ASIC’s throwing its legal weight around James Hardie’s former boardroom, but it looks like AMP continues to escape lightly from the ballooning scandal involving dodgy and conflicted advice by some, perhaps many, of its financial planners.

From “only” 7000 or customers being looked at in case planners put their commissions before appropriate advice, AMP has fessed up to 35,000 – nearly 5% of its entire customer base.

As we’ve been reporting since the scandal broke last year in the wake of ASIC’s “shadow shopping” exercise, AMP has been trying to downplay the possibility that some of its financial planners do the obvious thing and offer the advice that earns them the most dollars.

AMP has certainly been earning dollars, it’s annual profit knocking on the door of $1 billion, but despite, or perhaps because of the rivers of money pouring into its vault from the bull market and government superannuation policy, AMP is pulling up short of wanting its “financial planners” to offer the very best advice without conflict of interest – which is why there remains a serious doubt about whether they are AMP salespeople, rather than financial planners.

And ASIC’s treatment of AMP remains sharply at odds with the force it dropped on a single Macquarie Bank employee who did pretty much what scores of AMP “financial planners” have been doing – switching customers out of lower-fee super funds into AMP products.

AMP remains defiant.
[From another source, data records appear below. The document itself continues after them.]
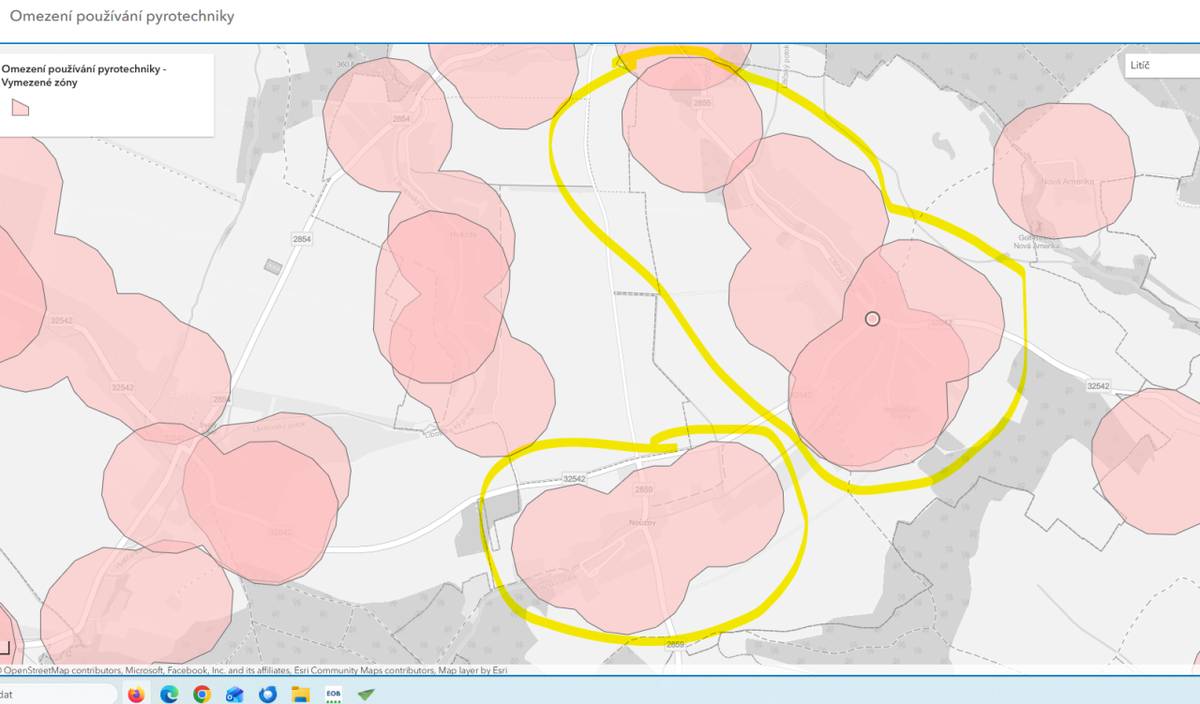Click the attribution text 'Map layer by Esri'
Image resolution: width=1200 pixels, height=704 pixels.
click(472, 670)
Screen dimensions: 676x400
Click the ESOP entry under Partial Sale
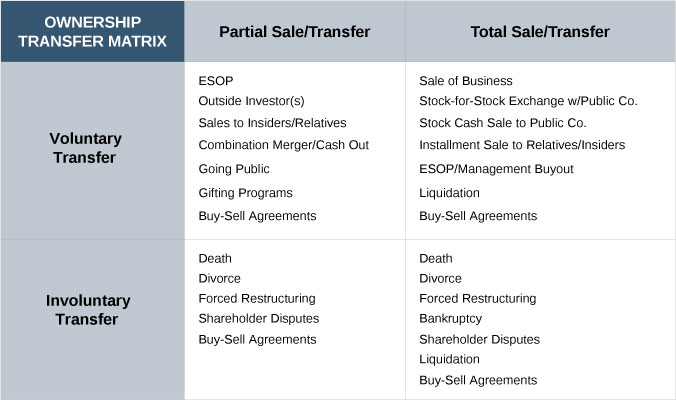pyautogui.click(x=216, y=81)
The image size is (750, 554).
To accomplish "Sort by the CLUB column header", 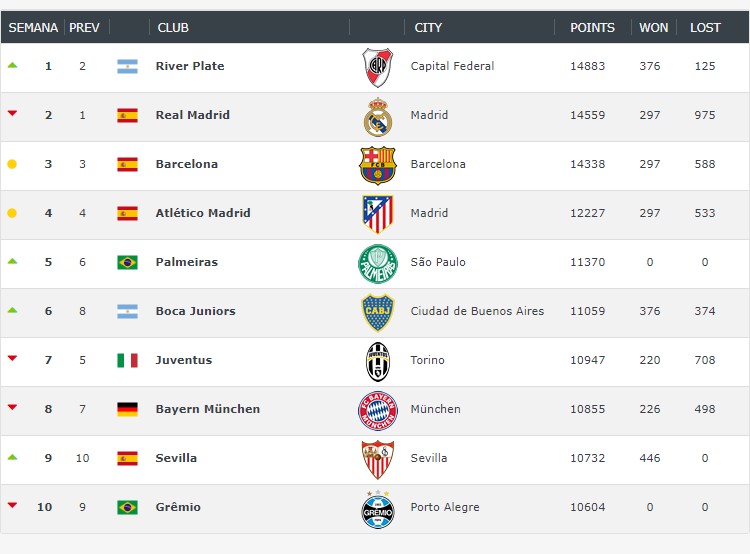I will click(173, 28).
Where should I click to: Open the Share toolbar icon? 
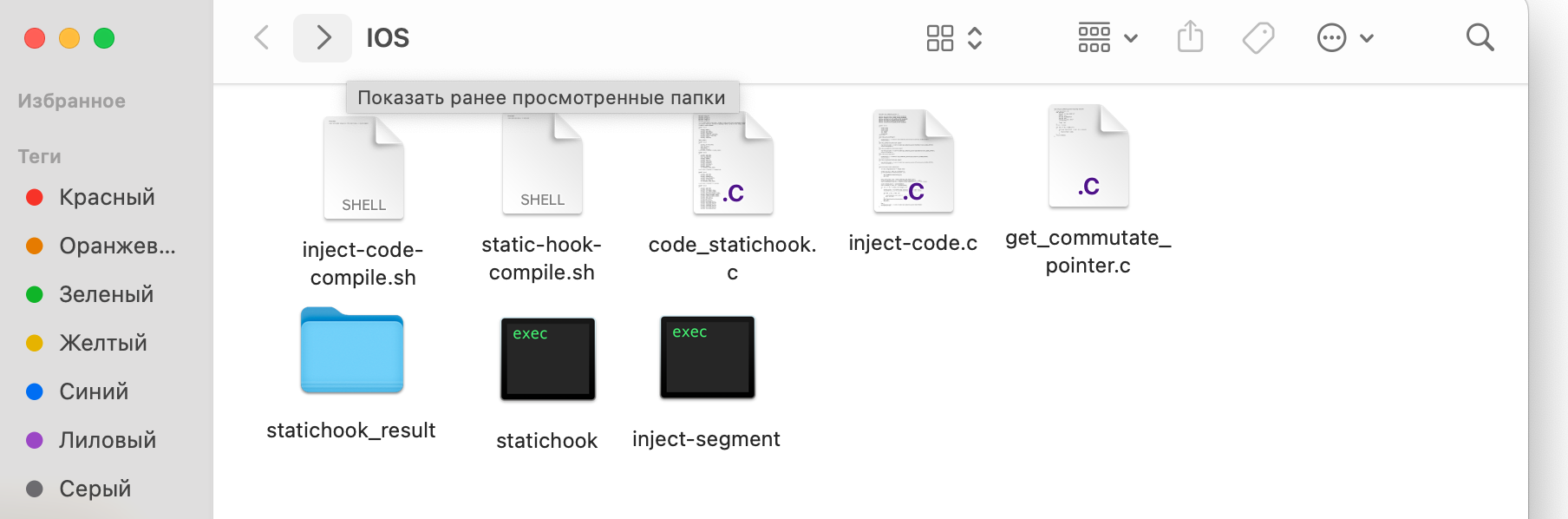[x=1190, y=38]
It’s financial services division MD Craig Dunn’s told the SMH “most” customers were better off as a result of the advice they received. In this regard, AMP’s bacon has been saved by its funds managers outperforming over the past year – it could very easily have gone the other way.

But the bottom line belongs to CEO Andrew Mohl, who said management of the planners’ network had been overhauled and steps taken “to reduce” conflicts of interest. Note, it’s only reducing, not removing the obvious conflicts of commission-driven models.
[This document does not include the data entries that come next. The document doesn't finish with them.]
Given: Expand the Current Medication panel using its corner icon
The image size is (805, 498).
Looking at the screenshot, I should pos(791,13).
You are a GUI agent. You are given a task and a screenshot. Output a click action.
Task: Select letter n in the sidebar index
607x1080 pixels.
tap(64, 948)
If you go to an AMP financial planner, he or she is not authorised to recommend you put your super in one of the top-performing, low-fee industry funds, such as MTAA.

The reforms are meant to result in AMP products offering the same planner remuneration as products from other firms, but MTAA and its like are not options. Of course, MTAA doesn’t pay commission.

The bottom line for AMP seems to be that advice is “appropriate”, not “best”.